La rentrée est arrivée, amenant avec elle ses amis stress et anxiété. Plus que quelques mois avant le bac, officiellement devenu ennemi officiel de toute une génération d'adolescents.

Bien décidée à vaincre cet ennemi en donnant mon maximum, je décide de commencer cette nouvelle année civile en fanfare.

Pour une fois, je me lève moins de vingt minutes après que mon réveil ai sonné et j'arrive à me préparer assez vite pour ne pas rater le bus. J'aperçois quelques gens de ma classe me dévisageant, sûrement surpris de me voir à l'heure.

Quand j'arrive devant le lycée, je me dépêche de rentrer pour échapper au froid mordant de l'hiver et me dirige directement vers ma salle de classe, non sans me tromper une ou deux fois dans le dédale de couloirs que je n'ai toujours pas réussi à apprivoiser.
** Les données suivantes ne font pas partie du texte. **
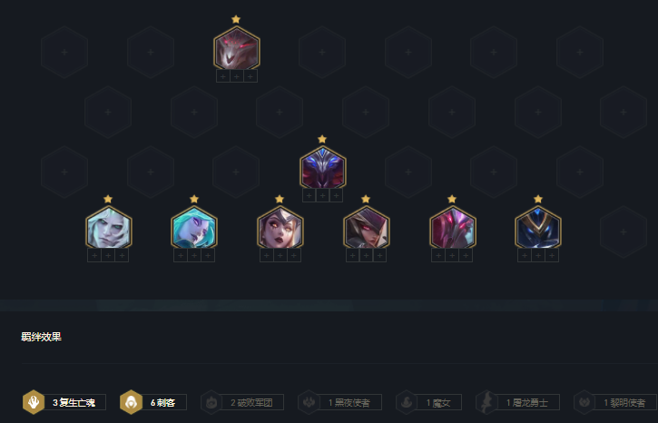
Task: Add item to the gold-masked champion's middle item slot
Action: (538, 255)
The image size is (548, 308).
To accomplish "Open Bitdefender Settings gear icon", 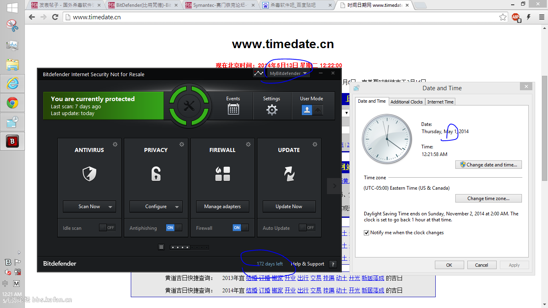I will [x=272, y=109].
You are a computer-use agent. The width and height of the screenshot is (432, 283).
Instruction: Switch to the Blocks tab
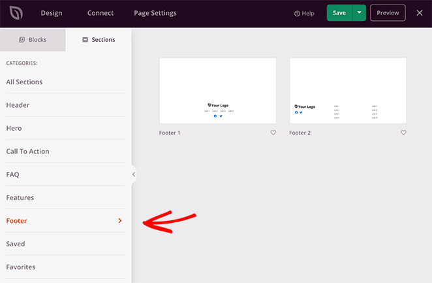(x=33, y=40)
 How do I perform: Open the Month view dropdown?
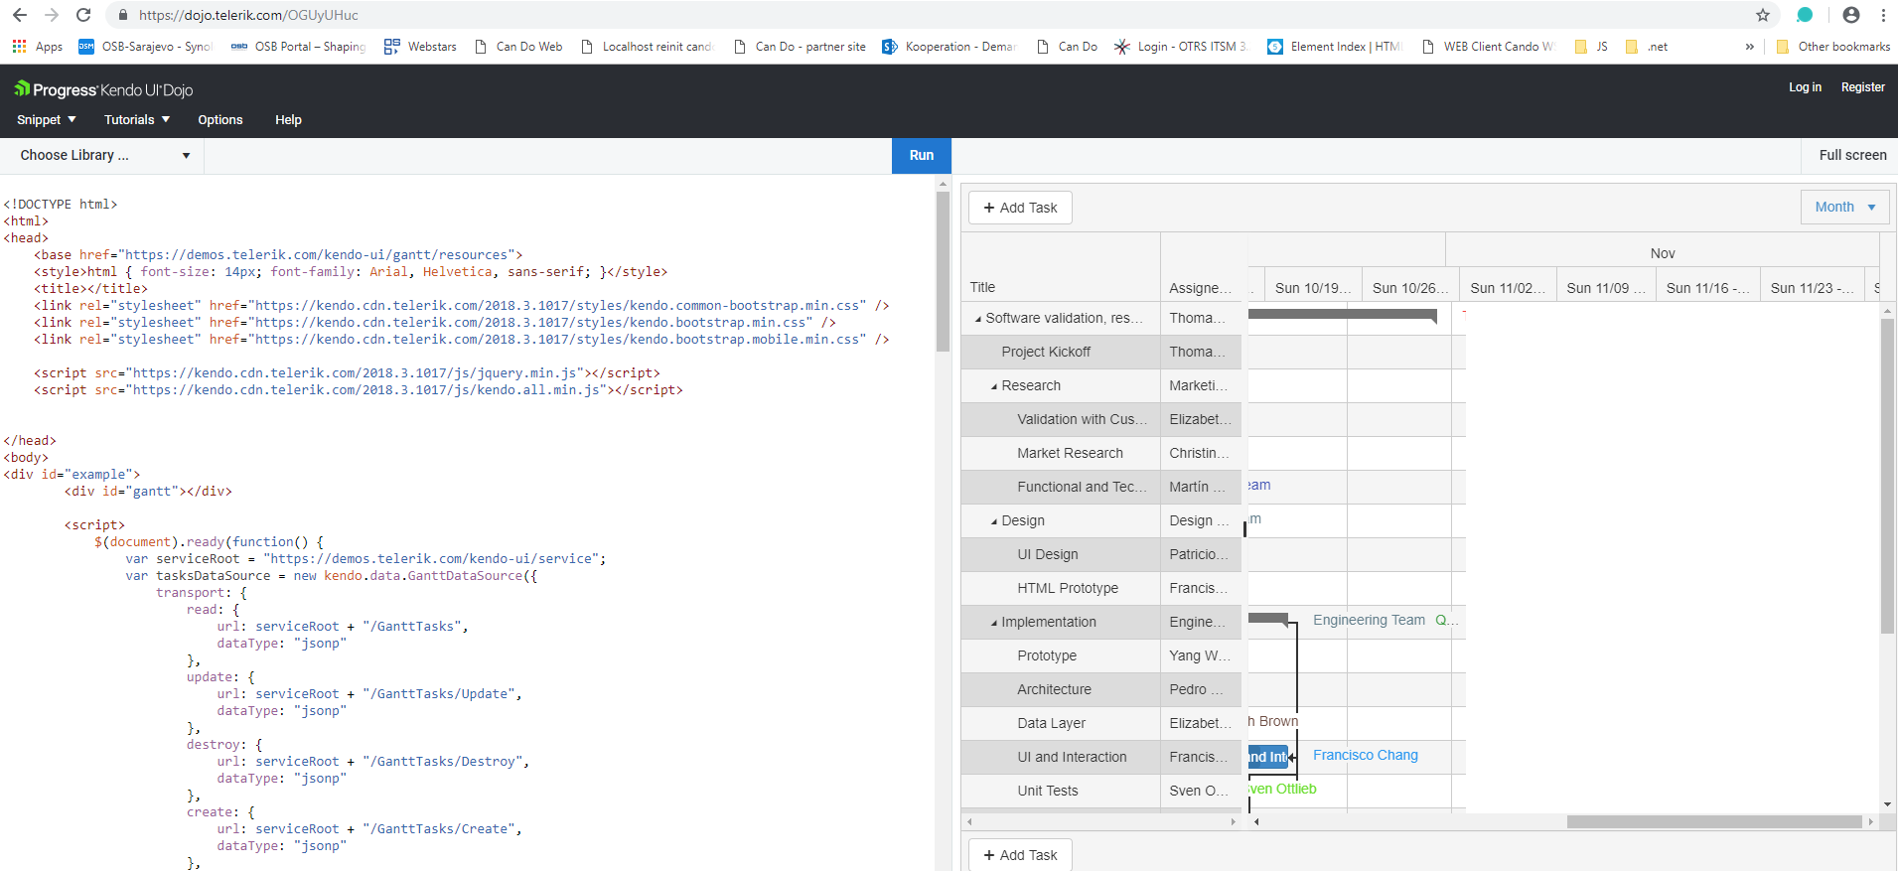click(x=1844, y=208)

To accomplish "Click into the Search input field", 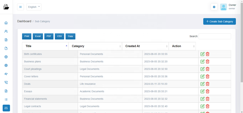I will click(x=215, y=36).
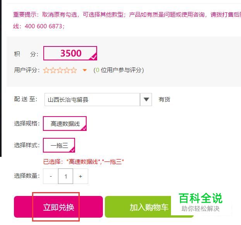Decrease quantity with the minus button
The image size is (241, 225).
click(x=51, y=176)
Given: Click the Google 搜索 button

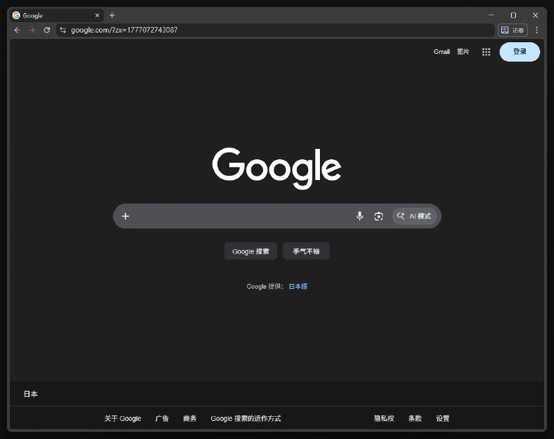Looking at the screenshot, I should point(251,251).
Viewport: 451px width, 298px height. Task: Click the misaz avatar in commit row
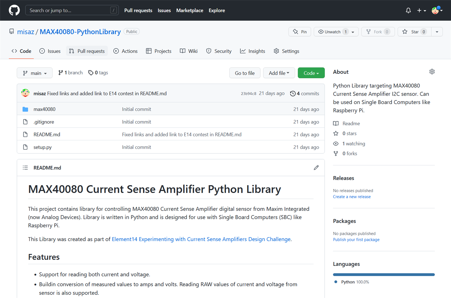(25, 93)
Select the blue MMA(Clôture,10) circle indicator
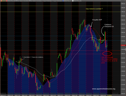The height and width of the screenshot is (96, 126). pos(63,1)
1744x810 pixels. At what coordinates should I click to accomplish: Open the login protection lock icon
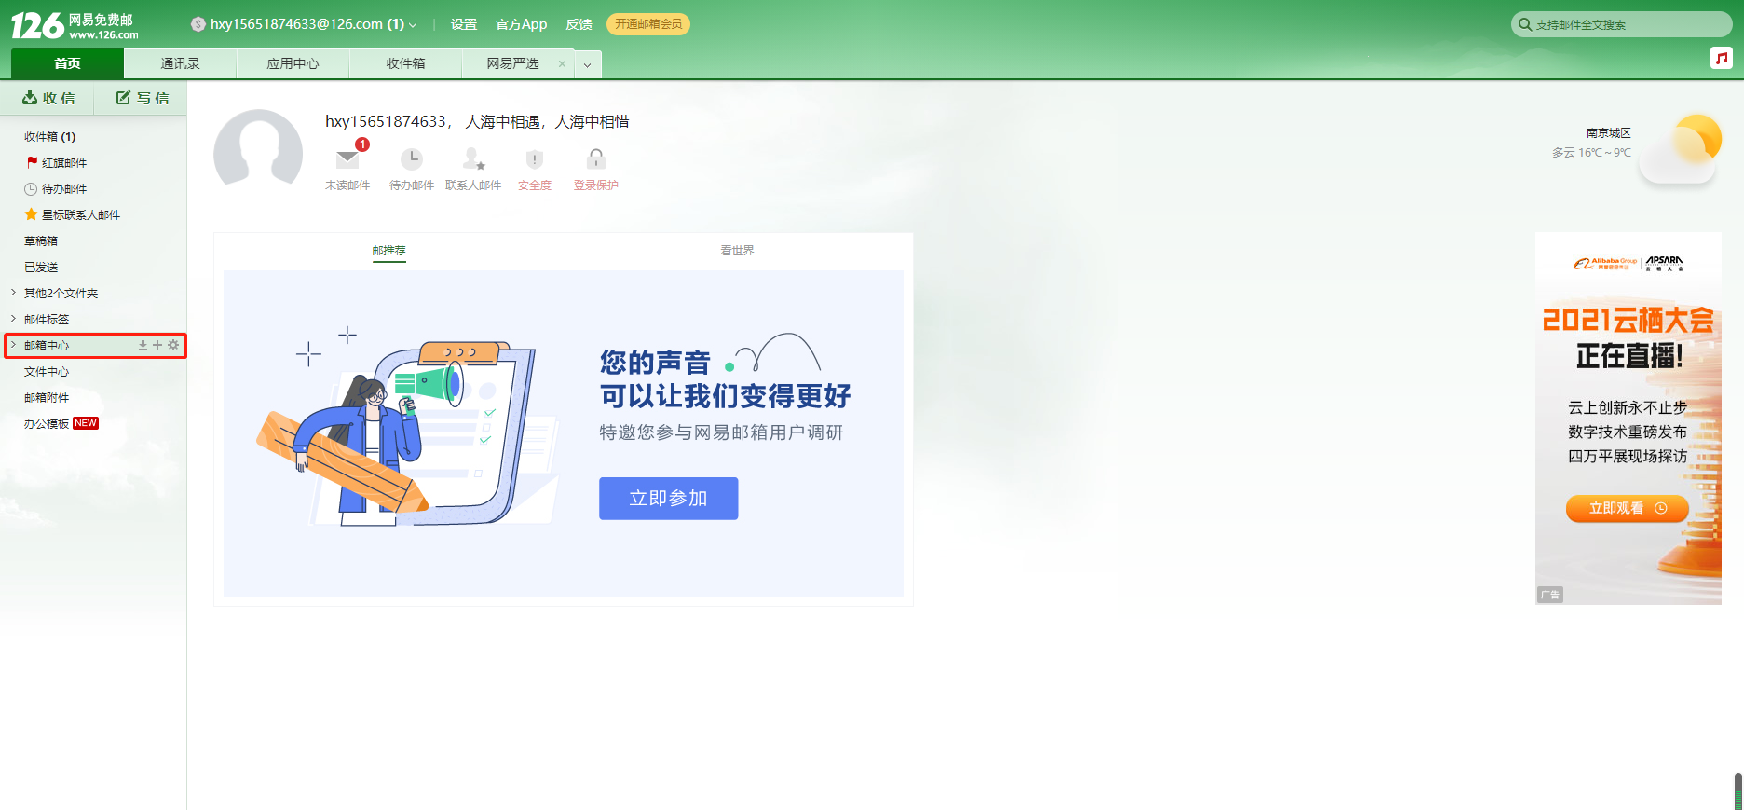[x=596, y=158]
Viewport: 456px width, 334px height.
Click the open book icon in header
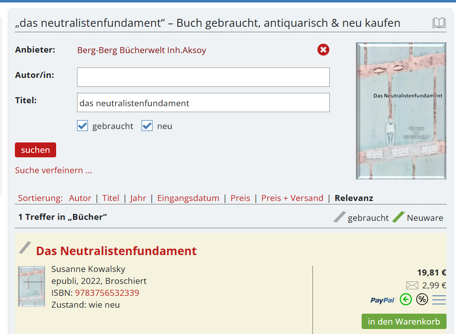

Lorsque j'arrive enfin devant la porte bleue de la salle d'anglais, je suis surprise de constater que Gabriel n'est pas déjà assis devant celle-ci en train de lire pour la centième fois sa vieille édition des fleurs du mal. J'attends quelques minutes, sort mon emplois du temps pour vérifier que je ne me suis pas trompée de salle, puis me rends à l'évidence : Gabriel est tout bonnement absent.

Je lui envoie un rapide message avant que les autres élèves de ma classe arrivent, bientôt suivis par la prof.

"Hey Gabriel ! Panne de réveil :) ?"

L'heure de cours me parait encore plus longue et ennuyeuse que d'habitude. Je vérifie plus ou moins discrètement mon portable toutes les cinq minutes pour voir si Gabriel m'a répondu mais ce n'est qu'après quatre heures de cours que j'obtiens une réponse.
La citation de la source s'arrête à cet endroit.